» **Extrait du document**:
- - - - - - -
TNC le 31/01/2022 à 09:46

Fabien est salarié au Gaec Petit Village dans l'Oise. Mais aussi à l'EARL Vandekerchove, à 10 km. Deux fermes différentes, l'une en bovin lait, l'autre en allaitant et céréales, et des patrons et façons de faire qui le sont aussi. Une diversité, liée au salariat à temps partagé, qu'il apprécie. L'organisation, bien huilée mais souple, ne pose aucun souci. Reportage, dans l'un des élevages, celui de vaches laitières, où Fabien a d'abord été stagiaire puis apprenti. Pour les éleveurs et lui, un moyen de : « savoir qu'on ne serait pas déçus ! »

Fabien Frebourg connaît bien le Gaec Petit Village à la Neuville-Vault, près de Beauvais dans l’Oise. Bientôt 10 ans qu’il y travaille ! Entré en tant que stagiaire en 2012, il n’est plus jamais reparti, ou presque. Jusqu’en 2014, il y effectue cinq semaines de stage dans le cadre de son Bac STAV. Son diplôme en poche, il reste pour aider durant la moisson, puis en apprentissage pendant deux ans pour son BTS Acse.

L’examen obtenu, il poursuit ses études en passant un CS en machinisme agricole, puis un CAP de conducteur routier, toujours en apprentissage… chez Gilles Pelletier et son fils Corentin, les associés du Gaec Petit Village ! Dès le départ, « le feeling est passé » entre les deux éleveurs et le jeune homme, qui a « beaucoup appris sur l’exploitation » comme il le précise.

Dès le départ, le feeling est passé.

Après son CAP et la moisson qui a suivi toutefois, il décide de partir six mois en Australie. « Une belle expérience, résume-t-il. J’ai découvert d’autres productions que celles dont j’avais l’habitude, et à une autre échelle ! C’était très formateur ! » En mars 2019, il revient en France et devinez où on le retrouve à peine 15 jours plus tard : au Gaec Petit Village ! En avril, il y est embauché comme salarié agricole, mais à 50 % seulement.

« S’adapter aux besoins de chaque ferme »

« Quand on est bien quelque part, pourquoi aller ailleurs ?, fait remarquer Fabien. La structure ne pouvant accueillir un temps plein, il doit cependant chercher un complément dans une autre ferme. « J’ai d’abord trouvé dans la Somme, mais c’était un peu loin. » Alors il essaie de se rapprocher mais les offres intéressantes, pas pour un simple vacher, sont rares. Six mois plus tard, une opportunité se présente à Milly-sur-Thérain, à 10 km, par bouche-à-oreille.
- - - - - - -
[Lignes pour repérer les éléments affichés]
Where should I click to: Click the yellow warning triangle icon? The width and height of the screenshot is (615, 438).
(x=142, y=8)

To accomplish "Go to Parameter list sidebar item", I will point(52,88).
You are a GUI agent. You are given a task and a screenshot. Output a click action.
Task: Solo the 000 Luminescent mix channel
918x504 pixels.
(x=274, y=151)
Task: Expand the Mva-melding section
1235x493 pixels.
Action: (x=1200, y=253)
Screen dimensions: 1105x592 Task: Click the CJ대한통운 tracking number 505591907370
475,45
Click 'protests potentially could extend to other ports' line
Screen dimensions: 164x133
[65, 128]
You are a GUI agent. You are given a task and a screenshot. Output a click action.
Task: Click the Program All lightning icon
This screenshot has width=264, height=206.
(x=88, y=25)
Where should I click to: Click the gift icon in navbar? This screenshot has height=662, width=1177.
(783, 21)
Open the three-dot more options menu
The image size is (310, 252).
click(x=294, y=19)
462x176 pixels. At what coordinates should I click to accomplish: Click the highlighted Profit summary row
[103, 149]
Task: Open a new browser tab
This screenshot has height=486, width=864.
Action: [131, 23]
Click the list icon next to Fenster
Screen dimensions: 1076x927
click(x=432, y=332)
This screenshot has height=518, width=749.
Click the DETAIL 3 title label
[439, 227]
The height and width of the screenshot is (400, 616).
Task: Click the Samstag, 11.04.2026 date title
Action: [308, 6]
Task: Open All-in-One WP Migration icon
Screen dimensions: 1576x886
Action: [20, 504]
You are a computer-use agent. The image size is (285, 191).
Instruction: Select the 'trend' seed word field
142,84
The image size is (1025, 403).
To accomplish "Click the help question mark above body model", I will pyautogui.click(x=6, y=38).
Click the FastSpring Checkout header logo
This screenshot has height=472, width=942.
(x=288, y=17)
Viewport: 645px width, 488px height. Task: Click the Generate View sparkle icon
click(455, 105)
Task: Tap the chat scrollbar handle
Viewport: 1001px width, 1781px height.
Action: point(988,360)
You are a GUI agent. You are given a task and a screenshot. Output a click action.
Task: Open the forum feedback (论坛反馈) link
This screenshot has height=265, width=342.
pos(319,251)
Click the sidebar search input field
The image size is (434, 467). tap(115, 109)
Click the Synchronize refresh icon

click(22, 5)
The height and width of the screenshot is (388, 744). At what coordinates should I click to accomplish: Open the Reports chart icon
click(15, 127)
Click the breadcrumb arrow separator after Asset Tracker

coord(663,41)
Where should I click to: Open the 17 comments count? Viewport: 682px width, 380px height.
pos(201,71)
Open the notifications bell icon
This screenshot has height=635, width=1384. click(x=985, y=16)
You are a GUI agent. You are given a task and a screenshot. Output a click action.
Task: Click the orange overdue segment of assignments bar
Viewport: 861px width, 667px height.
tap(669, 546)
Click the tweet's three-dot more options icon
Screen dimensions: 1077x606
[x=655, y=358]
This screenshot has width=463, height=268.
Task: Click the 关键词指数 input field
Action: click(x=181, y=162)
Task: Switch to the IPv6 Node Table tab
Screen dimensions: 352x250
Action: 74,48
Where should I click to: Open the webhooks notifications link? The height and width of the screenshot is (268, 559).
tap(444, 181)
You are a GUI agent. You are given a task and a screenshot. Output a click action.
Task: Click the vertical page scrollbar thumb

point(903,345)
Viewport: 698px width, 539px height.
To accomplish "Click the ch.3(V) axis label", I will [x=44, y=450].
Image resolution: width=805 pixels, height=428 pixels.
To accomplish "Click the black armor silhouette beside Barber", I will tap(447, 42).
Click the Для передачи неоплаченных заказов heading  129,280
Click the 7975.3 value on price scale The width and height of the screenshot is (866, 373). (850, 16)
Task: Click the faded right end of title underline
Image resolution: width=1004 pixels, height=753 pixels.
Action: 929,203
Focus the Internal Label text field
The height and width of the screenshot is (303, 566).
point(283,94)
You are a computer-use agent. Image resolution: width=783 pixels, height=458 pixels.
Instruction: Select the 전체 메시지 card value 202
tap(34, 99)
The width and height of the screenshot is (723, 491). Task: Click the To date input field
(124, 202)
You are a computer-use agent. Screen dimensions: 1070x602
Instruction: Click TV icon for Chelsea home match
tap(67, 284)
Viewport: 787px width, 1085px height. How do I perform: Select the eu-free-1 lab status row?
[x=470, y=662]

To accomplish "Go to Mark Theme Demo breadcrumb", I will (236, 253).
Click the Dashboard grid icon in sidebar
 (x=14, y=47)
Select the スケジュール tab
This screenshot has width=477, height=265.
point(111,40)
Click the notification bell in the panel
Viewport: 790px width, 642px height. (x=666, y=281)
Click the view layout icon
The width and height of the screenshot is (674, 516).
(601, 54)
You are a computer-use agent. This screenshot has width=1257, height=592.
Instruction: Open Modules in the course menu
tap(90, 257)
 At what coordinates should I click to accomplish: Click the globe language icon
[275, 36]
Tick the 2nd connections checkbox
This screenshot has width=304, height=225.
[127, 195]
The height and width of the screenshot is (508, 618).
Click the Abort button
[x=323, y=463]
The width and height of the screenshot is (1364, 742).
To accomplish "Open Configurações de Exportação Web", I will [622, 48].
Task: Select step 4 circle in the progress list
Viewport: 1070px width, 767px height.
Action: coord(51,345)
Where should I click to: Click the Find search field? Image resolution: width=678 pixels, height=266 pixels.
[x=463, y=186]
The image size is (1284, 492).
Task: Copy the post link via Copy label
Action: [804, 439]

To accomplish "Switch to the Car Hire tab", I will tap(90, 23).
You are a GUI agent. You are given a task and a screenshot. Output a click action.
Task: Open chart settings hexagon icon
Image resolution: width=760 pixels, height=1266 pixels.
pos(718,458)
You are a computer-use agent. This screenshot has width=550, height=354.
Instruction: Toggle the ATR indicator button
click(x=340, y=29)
- - - - - - -
» **Ce qu'il faut faire**:
[a] Traduisez en anglais la phrase suivante du reportage sur Fabien : « Fabien Frebourg connaît bien le Gaec Petit Village à la Neuville-Vault, près de Beauvais dans l’Oise. »
[b] Reproduisez fidèlement le passage du reportage sur Fabien, de « Fabien Frebourg connaît » à « son BTS Acse. ».
Appuyez-vous uniquement sur le reportage.

» **Réponses attendues**:
[a] Fabien Frebourg knows the Gaec Petit Village in La Neuville-Vault, near Beauvais in the Oise, well.

[b]
Fabien Frebourg connaît bien le Gaec Petit Village à la Neuville-Vault, près de Beauvais dans l’Oise. Bientôt 10 ans qu’il y travaille ! Entré en tant que stagiaire en 2012, il n’est plus jamais reparti, ou presque. Jusqu’en 2014, il y effectue cinq semaines de stage dans le cadre de son Bac STAV. Son diplôme en poche, il reste pour aider durant la moisson, puis en apprentissage pendant deux ans pour son BTS Acse.